Work to complete - Could you extract everything from "There is also" down to "for $V_1 \otimes V_2$." in the tensor product passage below, copying it word for word?

>> START Document segment

There is also the tensor product which has the properties of "multiplication". Let $V_1$ and $V_2$ be two vector spaces. The tensor product $\otimes: V_1 \times V_2 \rightarrow V_1 \otimes V_2$ constructs a new vector space $V_1 \otimes V_2$ with the map $(\xi_1,\xi_2) \rightarrow \xi_1 \cdot \xi_2$ which can be defined as the set of formal linear combinations $\xi_1 \otimes \xi_2$ subject to the conditions:

$(i)$ $\xi_1 \cdot \xi_2$ is linear in both variables $\xi_1$ and $\xi_2$.

$(ii)$ If $\lbrace e_{i_1} \rbrace$ and $\lbrace e_{i_2} \rbrace$ is a basis for $V_1$ and $V_2$ respectively then $e_{i_1} \otimes e_{i_2}$ is a basis for $V_1 \otimes V_2$.

>> END Document segment
>> START Information shown

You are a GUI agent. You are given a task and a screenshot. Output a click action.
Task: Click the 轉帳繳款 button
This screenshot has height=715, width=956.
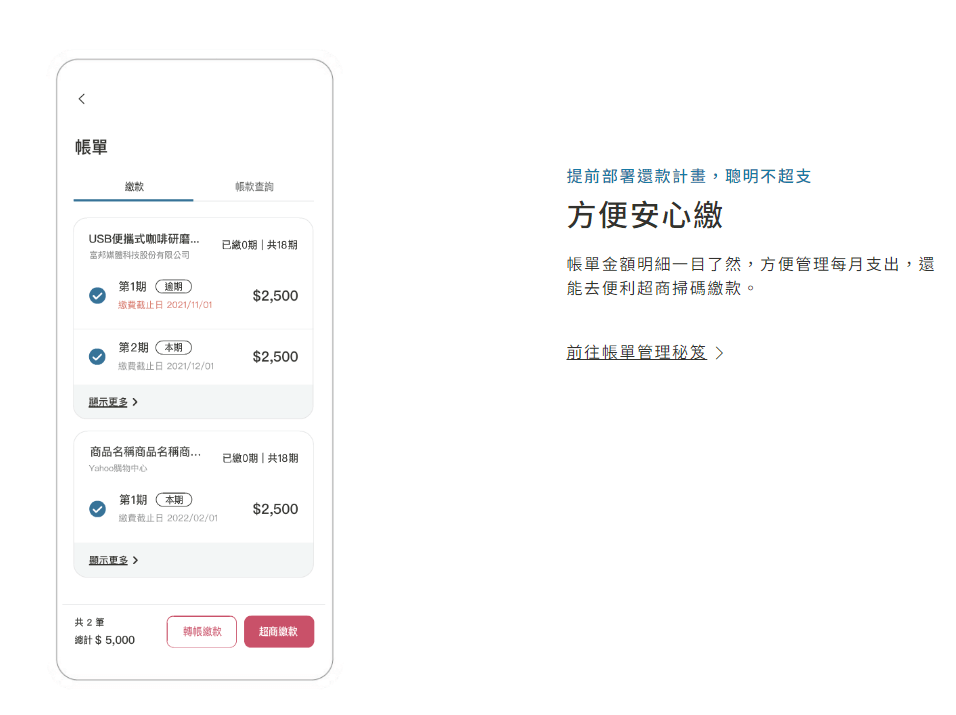[201, 631]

>> END Information shown

The response -
There is also the tensor product which has the properties of "multiplication". Let $V_1$ and $V_2$ be two vector spaces. The tensor product $\otimes: V_1 \times V_2 \rightarrow V_1 \otimes V_2$ constructs a new vector space $V_1 \otimes V_2$ with the map $(\xi_1,\xi_2) \rightarrow \xi_1 \cdot \xi_2$ which can be defined as the set of formal linear combinations $\xi_1 \otimes \xi_2$ subject to the conditions:

$(i)$ $\xi_1 \cdot \xi_2$ is linear in both variables $\xi_1$ and $\xi_2$.

$(ii)$ If $\lbrace e_{i_1} \rbrace$ and $\lbrace e_{i_2} \rbrace$ is a basis for $V_1$ and $V_2$ respectively then $e_{i_1} \otimes e_{i_2}$ is a basis for $V_1 \otimes V_2$.